*** Text shown Section Begins ***

Multivariate genetic analyses consistently indicate substantial genetic overlap between learning abilities such as reading and mathematics, between cognitive abilities such as verbal and spatial, and between learning and cognitive abilities (Plomin and Kovas, 2005). This finding has been referred to as the ‘Generalist Genes Hypothesis’ in the sense that the genes that affect one ability are largely the same genes that affect other abilities, even though there are some genetic effects that are specific to each ability. The purpose of the present study is to test the Generalist Genes Hypothesis for disabilities (low performance) rather than for abilities (normal range of variation). The only previous multivariate genetic analyses of learning disabilities involved two studies of reading and mathematics disabilities, including a report on the current sample at 10 years, which reported genetic correlations greater than 0.50 using DF extremes analysis (Knopik, Alarcón, and DeFries, 1997; Kovas et al., 2007b). The present study includes the first investigation of the etiological overlap between language disability and other learning disabilities, and also the genetic and environmental overlap between learning disabilities and general cognitive disability.
The key statistic from multivariate genetic analysis relevant for this hypothesis is the genetic correlation which indexes the extent to which genetic influences on one trait also affect another trait (Neale and Maes, 2003). A high genetic correlation between two traits implies that if a genetic polymorphism is associated with one trait, there is a good chance that variation in this gene would also be associated with the other trait. Genetic correlations are consistently greater than 0.50 and often near 1.0 between learning abilities (Plomin and Kovas, 2005), between cognitive abilities (Deary, Spinath, and Bates, 2006; Plomin and Spinath, 2002), and between learning and cognitive abilities (Davis et al., 2008; Haworth, Kovas, Dale, and Plomin, 2008; Kovas, Haworth, Dale, and Plomin, 2007a). For the purposes of this investigation we define domains directly relevant to school subjects as learning abilities (reading, mathematics and language) in contrast to cognitive abilities (verbal and spatial) although we recognize that the distinction is to some extent semantic.
The Generalist Genes Hypothesis predicts that genetic correlations exceed 0.50 between these four disability domains (reading, mathematics, language and general cognitive ability). We also compare multivariate genetic results for disabilities to results for abilities. Although we have previously reported multivariate genetic results for the full range of abilities using a latent variable approach that uses test level data, with the same sample and measures (Davis et al., in press), here we report alternative analyses of composite abilities (e.g., all the reading measures combined into one variable) that are more comparable to the present analyses of disabilities.

*** Text shown Section Ends ***

• Work order 1:
Answer these questions about the passage on the Generalist Genes Hypothesis, using only its content.
(a) At what age was the current sample in the earlier report on reading and mathematics disabilities?
(b) What does the genetic correlation index, according to the passage?
(c) Which four disability domains does the hypothesis predict will show genetic correlations above 0.50?
• Work order 2:
Summarize the passage on the Generalist Genes Hypothesis in two sentences.
• Work order 3:
Continue the passage on the Generalist Genes Hypothesis from where it stops.

*** Source material Section Begins ***

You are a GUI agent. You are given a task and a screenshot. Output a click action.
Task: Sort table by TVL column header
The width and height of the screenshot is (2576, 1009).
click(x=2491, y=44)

*** Source material Section Ends ***

• Exercise response 1:
(a) 10 years.
(b) The extent to which genetic influences on one trait also affect another trait.
(c) Reading, mathematics, language and general cognitive ability.

• Exercise response 2:
The Generalist Genes Hypothesis holds that the genes affecting one learning or cognitive ability are largely the same genes that affect other abilities, and genetic correlations between such abilities are consistently greater than 0.50 and often near 1.0. The present study tests this hypothesis for disabilities, predicting genetic correlations above 0.50 among reading, mathematics, language and general cognitive disability, and compares these results with analyses of composite abilities.

• Exercise response 3:
The sampling frame was the Twins Early Development Study (TEDS), a study of twins born in England and Wales in 1994–1996 (Oliver and Plomin, 2007). The TEDS sample is reasonably representative of the general population in terms of parental education, ethnicity and employment status (Kovas et al., 2007a). Zygosity was assessed through a parent questionnaire of physical similarity, which is over 95% accurate when compared to DNA testing (Price et al., 2000). For cases where zygosity was unclear, DNA testing was conducted.
We obtained informed consent for this study from the parents of the twins. At age 12, the twins completed our internet cognitive test battery (Haworth et al., 2007). 10,875 individuals participated (completed at least one test) in our battery. The mean age of the twins was 11.56 (sd=0.69). In Table 4 we present the number of complete twin pairs by zygosity for each domain.
We have previously shown that our internet-based cognitive test battery is a reliable and valid method for collecting cognitive data on children as young as 10 years old (see Haworth et al., 2007). At 12 years we obtained measures relevant for four major cognitive domains: general cognitive ability, reading, mathematics, and language. Within each broad domain, tests load highly and to a similar degree on the latent composite (Davis et al. in press); therefore we created composite scores for each of these domains. The use of composites greatly simplifies the present analyses which are based on a series of bivariate comparisons.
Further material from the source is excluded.